The Swedish study covered 25 countries, including New Zealand, with a total population of 984 million, and the report canvassed access to 67 innovative cancer drugs.

“In many countries new drugs are not reaching patients quickly enough and that this is having an adverse impact on patient survival,” said one of the report’s authors, Nils Wilking.

“Where you live can determine whether you receive the best available treatment or not.

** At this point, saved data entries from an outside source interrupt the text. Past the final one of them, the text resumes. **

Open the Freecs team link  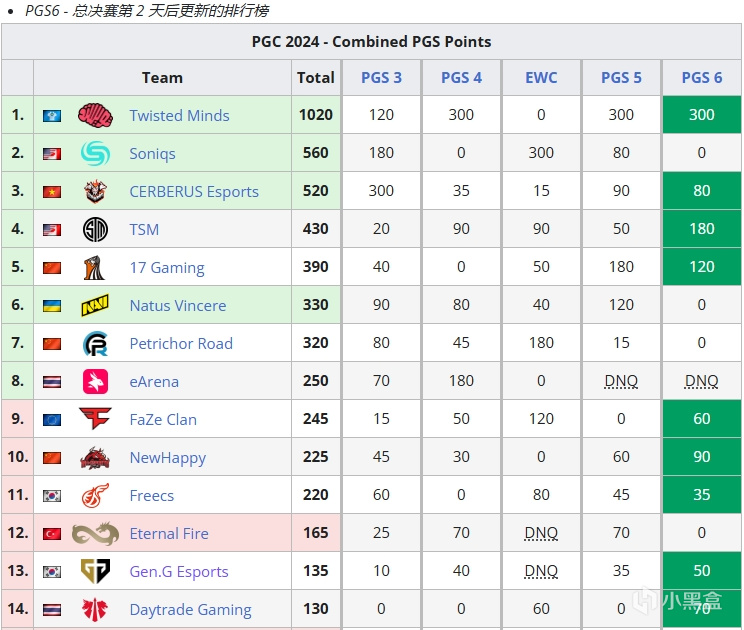tap(152, 495)
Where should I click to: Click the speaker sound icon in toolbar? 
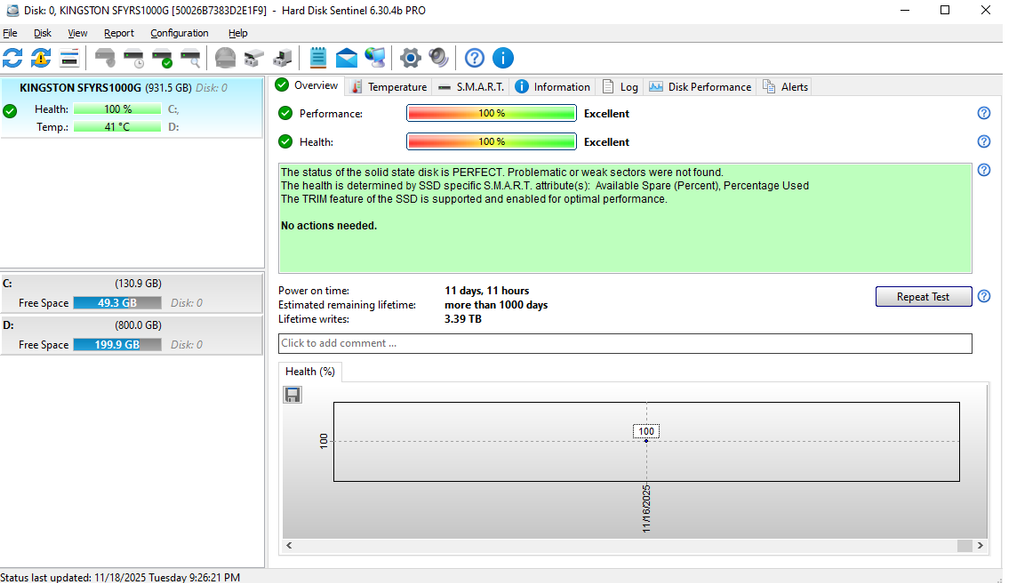(438, 58)
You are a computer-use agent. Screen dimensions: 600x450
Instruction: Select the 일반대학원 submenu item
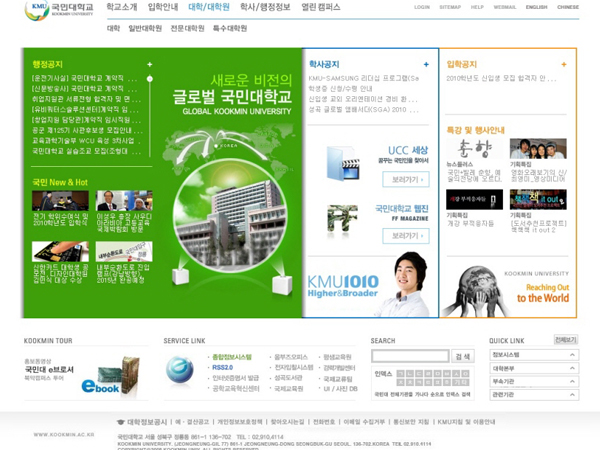coord(145,28)
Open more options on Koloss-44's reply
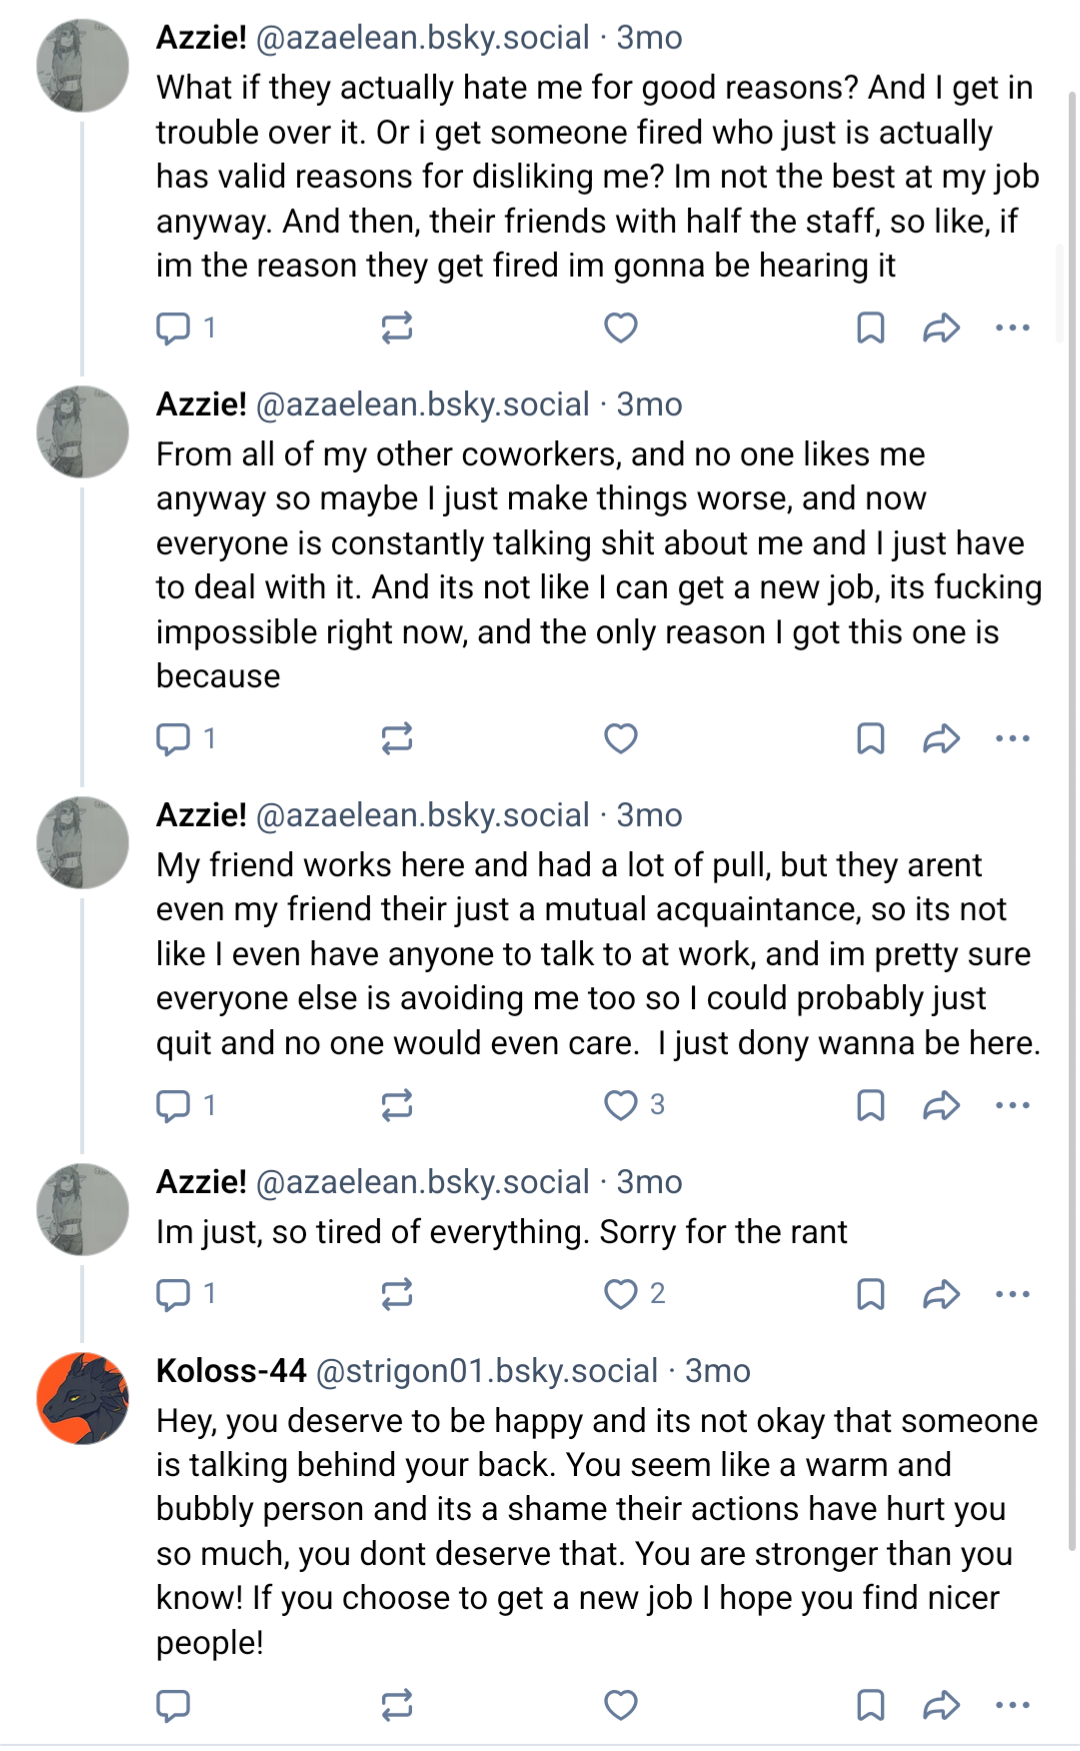 coord(1012,1705)
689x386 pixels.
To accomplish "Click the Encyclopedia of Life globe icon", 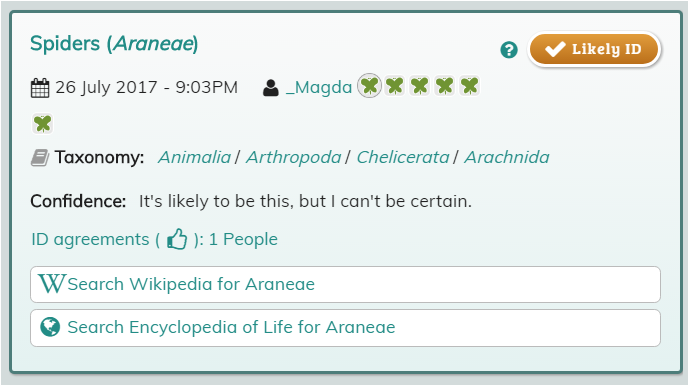I will tap(50, 327).
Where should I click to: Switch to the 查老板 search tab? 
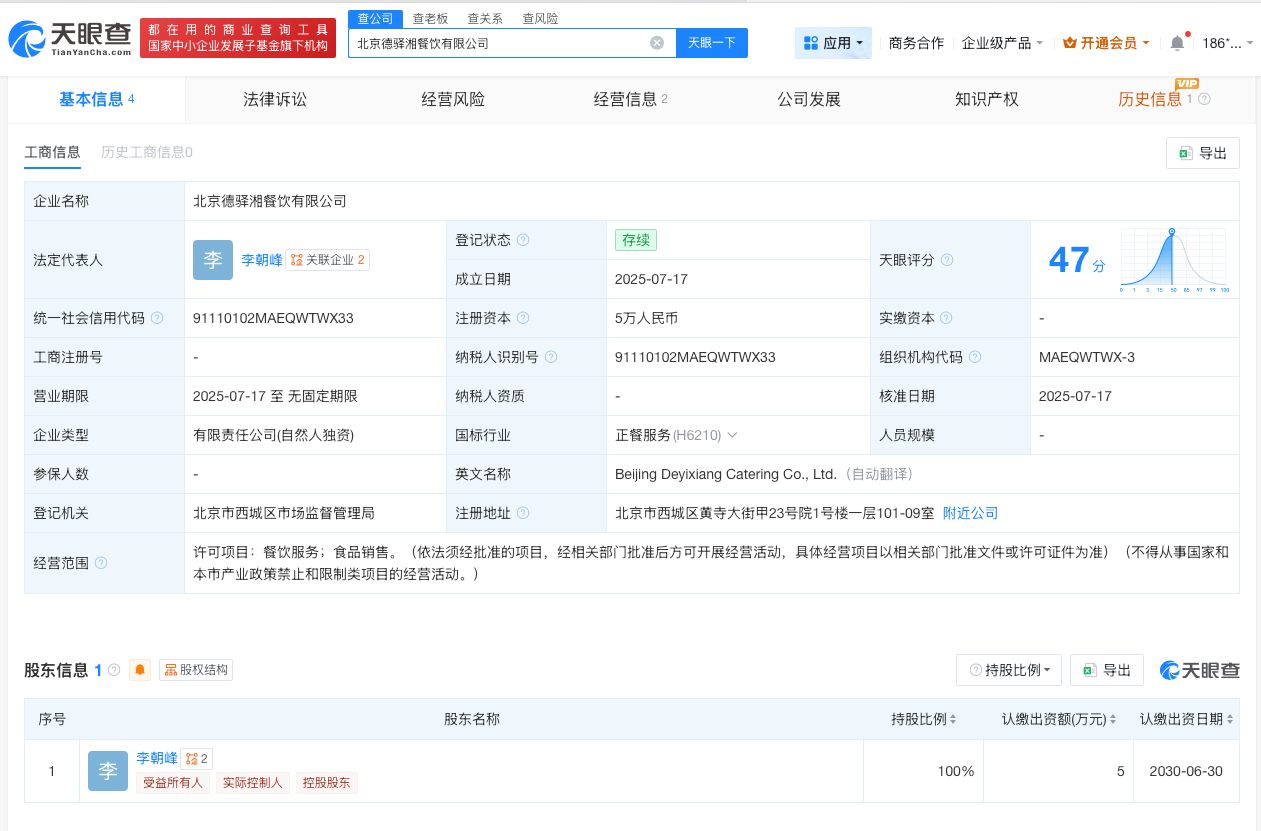coord(430,18)
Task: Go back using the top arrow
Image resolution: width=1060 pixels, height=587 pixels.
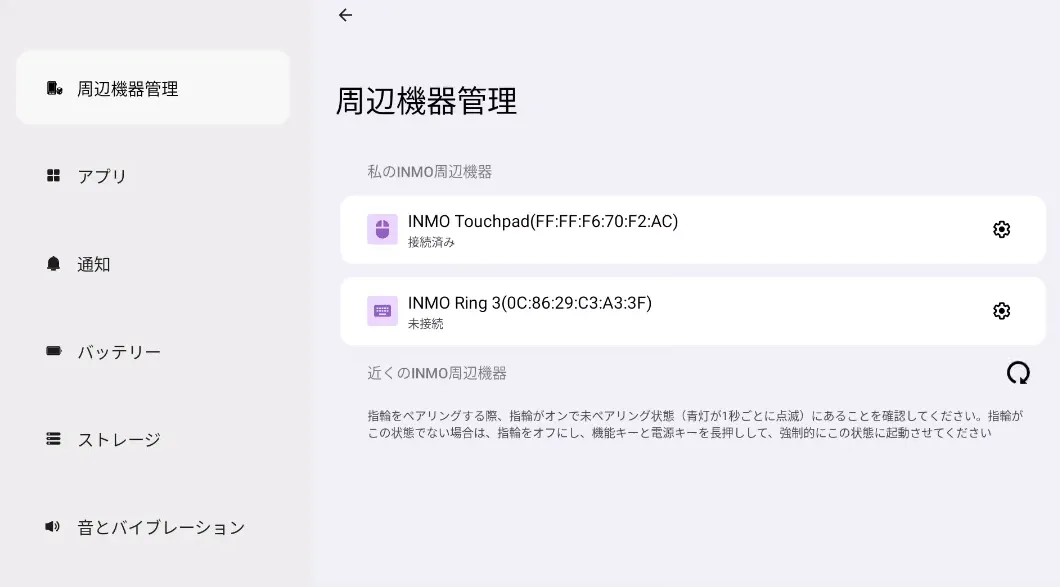Action: click(x=345, y=15)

To some extent this is determined by economic factors, but much of the variation between countries remains unexplained.”

The authors recommended reducing the review time for the marketing authorisation of new cancer drugs and ensuring that any economic evaluation or health technology assessment was done quickly to aid patient access.

The inequalities between countries should not continue, the report said.

“Cancer patients will not accept that a standard of care available in one country is not available in other countries.”

National Party associate health spokeswoman Jackie Blue said the report showed Pharmac was failing to give New Zealanders access to drugs and Health Minister Pete Hodgson should step in.

She said over the past five years Pharmac underspent its budget upwards of $50 million and when it did decide to spend money on drugs it took too long.

“The time for a drug to get funding approval in New Zealand takes an average of two years, which is far too long,” she said.

“The delays and stalling involved in getting approval in itself functions as a rationing strategy.”

Dr Blue said breast cancer drug Taxol, funded in September 2006, took two years longer to be available in New Zealand than in Australia.

She said Herceptin was another example.